How Christians Stole Christmas and How We Can Win it Back

Turning entirely normal people into mindless, zombie-esque happy creatures, the mystical Christmas spirit annually forces its way into our homes and hearts and helps us through the gloomy winter months. And then disaster strikes. Tearing us back down to earth from our inexplicable Christmas high, in a way crowded shopping malls or the rapidly depleting bank account could not bring about, is the insistence of religion to try and remind everyone what it all is about.

By strenuously emphasising the 'Christ' in Christmas, we are instructed to delve into the real meaning of the said date until their thirst for gospel is exhausted. In the spirit of participation, my reflection on the true meaning of Christmas has brought about my conviction to spread an alternative message, one that explains the true source of Christmas and how it was plagiarised by the Church.

Taking the Bible as literal truth will inevitably lead you to assume Christianity cannot be derived from other religions that were rife in the region by the time the Nazarene was supposed to have been born. You are wrong. To prove the fallibility of celebrating the birth of the Son of God, I have launched my very own campaign of reversely terming the holiday "Mithrasmas", after the Persian God of Mithras, in an attempt to push back those relentless enough to continue insisting on the uniqueness of Christianity and the sacrosanct celebration of Christmas.

The petition to introduce such a change is prone to conjure selective deafness on behalf of many, unless you ironically believe in the Christian God.

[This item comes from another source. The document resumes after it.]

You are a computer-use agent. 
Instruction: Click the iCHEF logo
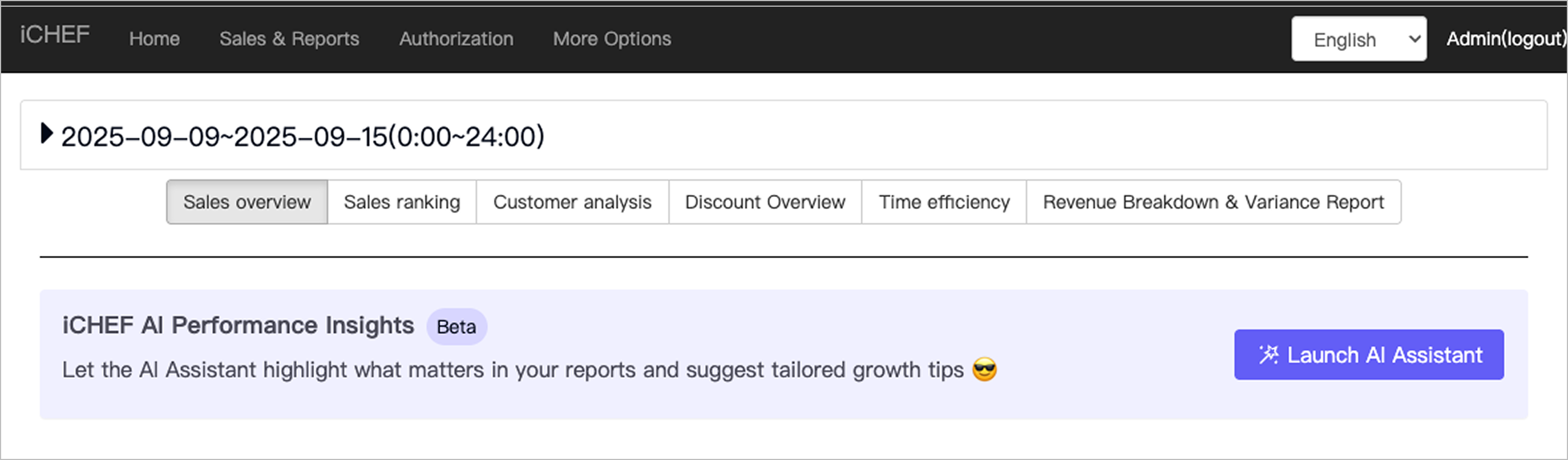click(x=55, y=35)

Known as 'the Way, the Truth, the Life, the Word and the Messiah', Mithras was purportedly born by a virgin on the 25th December. Followed by twelve disciples, the mediator between heaven and earth walked throughout the lands and performed miracles, practised exorcism and eventually sacrificed himself for world peace. Posthumously, the 'Son of God' ascended to heaven after being resurrected three days later from the tomb he was placed in and joined the club of omniscient deities that hears, sees and knows everything you do, including what you think. Identified with both the Lion and the Lamb, Mithras was baptised in a river and preached about the final judgement and the immortality of the soul.

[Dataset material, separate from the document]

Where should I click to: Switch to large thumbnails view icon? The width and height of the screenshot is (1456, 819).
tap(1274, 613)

Unfortunately for those hoping to have found a faith that can be praised as peaceful and loving, the Persian God also warned of the punishment of eternal hell that awaits anyone who dares not believe in him.

Amongst those solely paying homage to the tradition of Christmas need not fear about crass changes to the nativity scene. Mithras was conveniently wrapped in a bundle of clothes, placed in a manger and visited upon by shepherds.

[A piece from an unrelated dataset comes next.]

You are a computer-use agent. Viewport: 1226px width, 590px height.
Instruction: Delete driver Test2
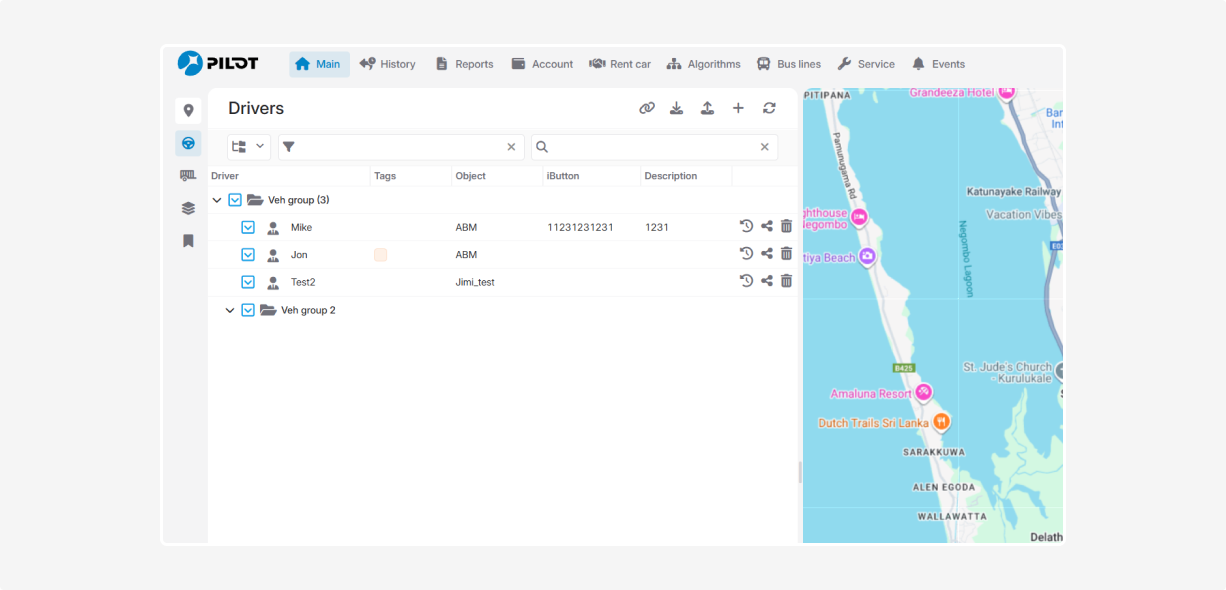pos(787,281)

Mithrasmas would unequivocally become an almost perfect mirror image of Christmas with the exception being that the actual, but probably not initial, source will be celebrated instead. Dwell therefore on the aforementioned and consider signing the petition once Easter comes round when I remind you how Christianity stole the celebration of Mithras's resurrection and replaced it with their very own version.

On second thoughts, before long, ardent followers of the new holiday would start berating people for consigning Mithras to the annals of forgotten history. As a matter of fact, the real issue at hand is the insistence of forcing a supernatural explanation down your throat. Perhaps by emphasising the crumpling foundation upon which Christianity stands, we can all start celebrating Christmas in the way it should be - by drinking, eating and spending time with your loved ones. Until that day, I wish you all a merry Mithrasmas!